The Tennessee-based lab, which receives funds from the U.S. Department of Energy to conduct research in nuclear energy for national security purposes, was breached after nearly 60 employees clicked on a malicious link contained in emails promising information about their benefits package.
As a result, malware exploiting an Internet Explorer (IE) zero-day vulnerability made its way onto two machines. Microsoft has since patched the flaw.
The attack – which a lab director described as an advanced persistent threat (APT) – was detected almost immediately, Barbara Penland, a lab spokeswoman, told SCMagazineUS.com on Thursday.
Network tools detected and monitored the malware, and when it activated, it was blocked from accessing the internet and external email, she said.
"We still had internal email because we knew the malware was searching for and exfiltrating technical information, so we shut the door," Penland said.
As much as one gigabyte of data was siphoned, but it was encrypted, she said.
Security experts at the lab believe this was a cyberespionage attack because of the sophistication of the malware used, the technical information it sought to capture and the use of an unpatched vulnerability.
“This is just the tip of the iceberg.”
–Harry Sverdlove, CTO at Bit9
The lab remains disconnected from the web and likely won't be operational until next week, Penland said.
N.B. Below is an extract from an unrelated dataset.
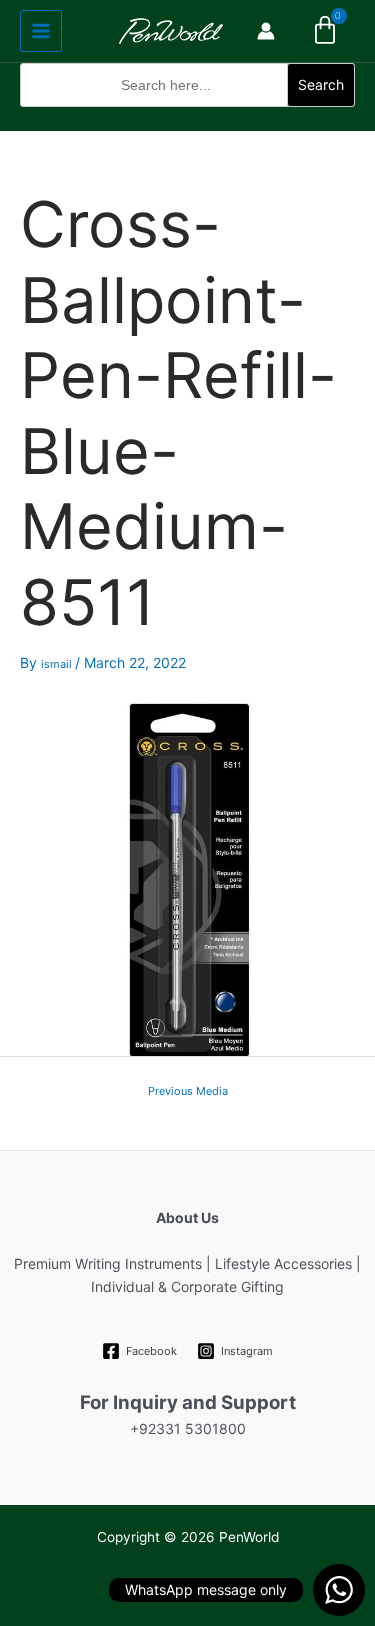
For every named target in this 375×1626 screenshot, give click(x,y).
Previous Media (188, 1091)
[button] (187, 119)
The IT staff has been busy scanning portable devices, such as thumb drives, as part of the cleanup process, she said.
Some employees needing internet access are working from home and they are using fax machines and telephones more than usual.
"We're making due," she said.
The breach appears similar to an attack that recently infected security firm RSA's network. In that attack, phishing emails were used to dupe employees into downloading data-stealing malware. In that case, though, the bait was an Excel spreadsheet attachment disguising an Adobe Flash zero-day vulnerability.
"We are seeing a large increase in spear phishing attacks," Harry Sverdlove, CTO at Waltham, Mass.-based Bit9, a vendor of endpoint protection solutions, told SCMagazineUS.com on Thursday.
The culprits, who are likely state-sponsored, are obtaining high click-through rates of more than 10 percent, he said.
"They are doing research, finding out how to customize their attacks and essentially walking in through the front door," Sverdlove said.The source of the Oak Ridge attack is unknown, Penland said.
"This is not a high school kid trying to break in for fun," she said, adding that other national laboratories and government organizations were targeted at the same time.
ORNL was hit by a similar attack in 2007.
Penland said the lab's defenses typically are successful at stopping attacks.
A 20-petaflop [a thousand trillion operations per second] supercomputer, which will be the world's largest when it is completed, is housed at the lab. It was untouched by the attack.